_WHAT YOU HAVE TO DO_. The records below should be set down in full, please, without any change.

_SUPPLIED RECORDS_.
···

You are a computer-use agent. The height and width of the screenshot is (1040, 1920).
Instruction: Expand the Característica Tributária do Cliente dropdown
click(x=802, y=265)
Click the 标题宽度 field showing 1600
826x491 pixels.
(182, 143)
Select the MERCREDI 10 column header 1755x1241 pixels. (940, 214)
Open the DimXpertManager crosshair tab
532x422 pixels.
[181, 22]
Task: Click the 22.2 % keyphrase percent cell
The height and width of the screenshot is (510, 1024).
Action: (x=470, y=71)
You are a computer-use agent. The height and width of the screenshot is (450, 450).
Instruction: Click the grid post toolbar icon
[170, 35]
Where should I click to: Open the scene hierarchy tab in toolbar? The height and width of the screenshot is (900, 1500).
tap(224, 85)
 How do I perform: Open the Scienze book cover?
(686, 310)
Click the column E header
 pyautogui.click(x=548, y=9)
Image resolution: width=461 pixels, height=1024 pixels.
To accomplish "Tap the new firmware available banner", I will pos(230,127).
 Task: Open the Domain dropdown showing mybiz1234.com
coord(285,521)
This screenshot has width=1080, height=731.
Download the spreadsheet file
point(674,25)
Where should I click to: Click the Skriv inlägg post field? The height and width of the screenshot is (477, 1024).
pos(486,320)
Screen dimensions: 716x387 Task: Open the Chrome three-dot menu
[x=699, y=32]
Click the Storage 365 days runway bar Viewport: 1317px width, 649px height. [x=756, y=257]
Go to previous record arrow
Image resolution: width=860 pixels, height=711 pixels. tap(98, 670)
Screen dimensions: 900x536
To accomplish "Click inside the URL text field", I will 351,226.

···

_SOLUTION_.
You are a computer-use agent. The height and width of the screenshot is (1040, 1920).
Instruction: Expand the Característica Tributária do Cliente dropdown
click(x=802, y=265)
Click the 标题宽度 field showing 1600
826x491 pixels.
(182, 143)
Select the MERCREDI 10 column header 1755x1241 pixels. (940, 214)
Open the DimXpertManager crosshair tab
532x422 pixels.
[181, 22]
Task: Click the 22.2 % keyphrase percent cell
The height and width of the screenshot is (510, 1024).
Action: (x=470, y=71)
You are a computer-use agent. The height and width of the screenshot is (450, 450).
Instruction: Click the grid post toolbar icon
[170, 35]
Where should I click to: Open the scene hierarchy tab in toolbar? The height and width of the screenshot is (900, 1500).
tap(224, 85)
 How do I perform: Open the Scienze book cover?
(686, 310)
Click the column E header
 pyautogui.click(x=548, y=9)
Image resolution: width=461 pixels, height=1024 pixels.
To accomplish "Tap the new firmware available banner", I will pos(230,127).
 Task: Open the Domain dropdown showing mybiz1234.com
coord(285,521)
This screenshot has width=1080, height=731.
Download the spreadsheet file
point(674,25)
Where should I click to: Click the Skriv inlägg post field? The height and width of the screenshot is (477, 1024).
pos(486,320)
Screen dimensions: 716x387 Task: Open the Chrome three-dot menu
[x=699, y=32]
Click the Storage 365 days runway bar Viewport: 1317px width, 649px height. [x=756, y=257]
Go to previous record arrow
Image resolution: width=860 pixels, height=711 pixels. tap(98, 670)
Screen dimensions: 900x536
To accomplish "Click inside the URL text field", I will 351,226.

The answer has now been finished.